Genome-wide association studies (GWAS) are used to discover genes underlying complex, heritable disorders for which less powerful study designs have failed in the past. The number of GWAS has skyrocketed recently with findings reported in top journals and the mainstream media. Microarrays are the genotype calling technology of choice in GWAS as they permit exploration of more than a million single nucleotide polymorphisms (SNPs) simultaneously. The starting point for the statistical analyses used by GWAS to determine association between loci and disease is making genotype calls (AA, AB or BB).
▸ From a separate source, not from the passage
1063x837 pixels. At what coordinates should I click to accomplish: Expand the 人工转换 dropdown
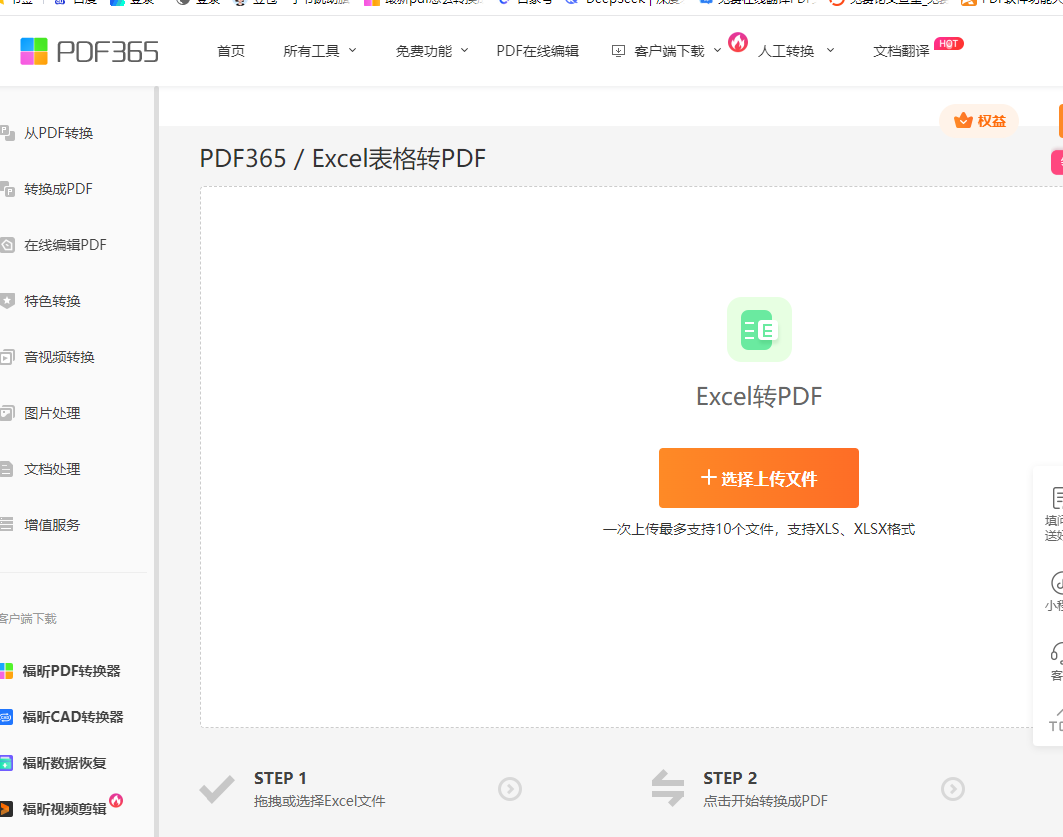(x=796, y=51)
However, the raw data, microarray probe intensities, are heavily processed before arriving at these calls. Various sophisticated statistical procedures have been proposed for transforming raw data into genotype calls. We find that variability in microarray output quality across different SNPs, different arrays and different sample batches have substantial influence on the accuracy of genotype calls made by existing algorithms. Failure to account for these sources of variability can adversely affect the quality of findings reported by the GWAS.
We developed a method based on an enhanced version of the multi-level model used by CRLMM version 1. Two key differences are that we now account for variability across batches and improve the call-specific assessment of each call. The new model permits the development of quality metrics for SNPs, samples and batches of samples. Using three independent datasets, we demonstrate that the CRLMM version 2 outperforms CRLMM version 1 and the algorithm provided by Affymetrix, Birdseed. The main advantage of the new approach is that it enables the identification of low-quality SNPs, samples and batches.
Software implementing of the method described in this article is available as free and open source code in the crlmm R/BioConductor package.
Supplementary data are available at Bioinformatics online.
全基因组关联研究(GWAS)用于发现复杂的、可遗传的疾病的相关基因,过去这些疾病的研究设计不太强大。最近,GWAS 的数量激增,顶级期刊和主流媒体都有报道。微阵列是 GWAS 中首选的基因型检测技术,因为它们可以同时探索超过一百万的单核苷酸多态性(SNP)。GWAS 用于确定基因座与疾病之间关联的统计分析的起点是进行基因型调用(AA、AB 或 BB)。然而,在得出这些调用之前,原始数据(微阵列探针强度)需要经过大量处理。已经提出了各种复杂的统计程序来将原始数据转换为基因型调用。我们发现,不同 SNP、不同微阵列和不同样本批次之间的微阵列输出质量的可变性对现有算法做出的基因型调用的准确性有很大影响。如果不考虑这些可变性来源,可能会对 GWAS 报告的发现质量产生不利影响。
我们开发了一种基于 CRLMM 版本 1 中使用的增强多级模型的方法。两个关键区别是,我们现在考虑了批次之间的可变性,并改进了每个调用的特定调用评估。新模型允许为 SNP、样本和样本批次开发质量指标。使用三个独立的数据集,我们证明 CRLMM 版本 2 优于 CRLMM 版本 1 和 Affymetrix 的 Birdseed 算法。新方法的主要优点是它能够识别低质量的 SNP、样本和批次。
本文中描述的方法的软件实现在 crlmm R/BioConductor 包中作为免费的开源代码提供。
补充数据可在生物信息学在线获得。